◆ **Quoted passage**
━━━━━━━━━━━━━━━━━━━━━━━━━━━━━━

= Constant le Marchand de Lignery =

French military officer in New France

Constant le Marchand de Lignery, generally known as Lignery (baptized March 27, 1662, in Charentilly, near Tours, France - February 19, 1732, in Trois-Rivières, New France) was a French military officer in New France (Canada). He was twice commandant at Michilimackinac.

==Background==
Lignery was the son of Joseph le Marchand de Lignery and Marguerite Du Sillar. He began his military career in 1675 as a lieutenant in the Régiment d'Auvergne. In 1683, he transferred to the navy, serving as a midshipman at Rochefort. In 1687, he went to Canada as a lieutenant on half-pay. He was made a knight of the Order of Saint Louis in 1728.

He married Anne Robutel de La Noue, daughter of the seigneur de Île Saint-Paul, on November 10, 1691 in Montreal. They had seven sons and two daughters. The best known of these was François-Marie Le Marchand de Lignery, a captain in the colonial regular troops and knight of the Order of Saint-Louis. In the summer of 1759, this son was fatally wounded by the English in fighting near Fort Niagara.

━━━━━━━━━━━━━━━━━━━━━━━━━━━━━━

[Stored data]
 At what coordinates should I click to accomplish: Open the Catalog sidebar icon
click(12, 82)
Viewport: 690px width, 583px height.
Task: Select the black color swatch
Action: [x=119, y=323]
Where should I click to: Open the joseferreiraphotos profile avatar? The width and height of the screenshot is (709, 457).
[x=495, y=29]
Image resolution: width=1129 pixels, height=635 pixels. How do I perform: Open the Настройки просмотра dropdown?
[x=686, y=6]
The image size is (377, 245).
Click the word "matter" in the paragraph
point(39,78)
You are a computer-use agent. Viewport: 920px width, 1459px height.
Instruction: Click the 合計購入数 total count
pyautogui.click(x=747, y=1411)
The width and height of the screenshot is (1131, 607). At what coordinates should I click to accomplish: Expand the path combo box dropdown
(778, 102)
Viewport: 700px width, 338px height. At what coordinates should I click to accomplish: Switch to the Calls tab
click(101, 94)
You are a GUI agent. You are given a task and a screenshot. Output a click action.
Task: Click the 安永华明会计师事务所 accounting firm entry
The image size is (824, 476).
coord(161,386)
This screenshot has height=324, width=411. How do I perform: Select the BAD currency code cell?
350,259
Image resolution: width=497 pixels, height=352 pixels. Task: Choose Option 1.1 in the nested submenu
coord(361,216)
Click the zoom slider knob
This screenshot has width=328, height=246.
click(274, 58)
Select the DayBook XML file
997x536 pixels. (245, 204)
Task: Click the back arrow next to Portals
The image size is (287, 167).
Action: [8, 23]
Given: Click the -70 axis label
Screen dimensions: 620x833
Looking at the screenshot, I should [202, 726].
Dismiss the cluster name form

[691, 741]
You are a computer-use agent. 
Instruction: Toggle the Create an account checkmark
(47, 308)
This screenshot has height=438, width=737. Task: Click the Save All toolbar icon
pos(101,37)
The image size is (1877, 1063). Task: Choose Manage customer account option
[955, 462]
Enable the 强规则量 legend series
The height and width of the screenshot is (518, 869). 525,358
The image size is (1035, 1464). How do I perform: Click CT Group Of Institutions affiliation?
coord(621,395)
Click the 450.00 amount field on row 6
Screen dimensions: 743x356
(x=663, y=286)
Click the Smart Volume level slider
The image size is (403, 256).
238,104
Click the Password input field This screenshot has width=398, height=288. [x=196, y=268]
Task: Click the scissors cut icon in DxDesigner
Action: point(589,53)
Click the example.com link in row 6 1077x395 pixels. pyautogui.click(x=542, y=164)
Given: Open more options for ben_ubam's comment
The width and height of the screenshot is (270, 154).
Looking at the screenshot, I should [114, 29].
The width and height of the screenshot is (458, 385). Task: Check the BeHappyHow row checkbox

━━━━━━━━━━━━━━━━━━━━━━━━━━━━━━

◆ **Things to do**
1: According to the biography of Constant le Marchand de Lignery, in what year was he made a knight of the Order of Saint Louis?
2: Echo the part of the Lignery biography that opens with the words containing "Constant le Marchand de Lignery, generally" and closes with "Louis in 1728.".
3: Carry on the Lignery biography from the point where it stops.

◆ **Exercise answers**
1: 1728

2:
Constant le Marchand de Lignery, generally known as Lignery (baptized March 27, 1662, in Charentilly, near Tours, France - February 19, 1732, in Trois-Rivières, New France) was a French military officer in New France (Canada). He was twice commandant at Michilimackinac.

==Background==
Lignery was the son of Joseph le Marchand de Lignery and Marguerite Du Sillar. He began his military career in 1675 as a lieutenant in the Régiment d'Auvergne. In 1683, he transferred to the navy, serving as a midshipman at Rochefort. In 1687, he went to Canada as a lieutenant on half-pay. He was made a knight of the Order of Saint Louis in 1728.

3:
==At Michilimackinac==
He fought in the Iroquois War, where his service was recognized by his superiors. In 1688, he was promoted to lieutenant, and in 1705 to captain. In 1712, at the beginning of a 25-year war between the French and the Foxes, Canadian Governor Philippe de Rigaud de Vaudreuil sent him to reoccupy the former post of Michilimackinac, which had been abandoned by royal orders in 1696.

==War against the Foxes==
A few years later, in 1715, acting Governor Claude de Ramezay placed him in command of a major expedition against the Foxes. He was ordered to assemble a force of coureurs de bois. and northern Indians and lead them to the Chicago portage. This force would join a second force, recruited among the Indians of the southern Great Lakes, and move together against the Foxes. However, due to a series of mishaps — the supply convoy from Montreal did not arrive on time and the French volunteers were unruly and hard to discipline — the southern contingent never assembled; neither did Lignery and his army reach the assembly point. On December 1, 1715, a Fox war party led by Pemoussa (He Who Walks) attacked the French expedition along the Chicago lakefront, driving the French and their Indian allies back toward Michigan.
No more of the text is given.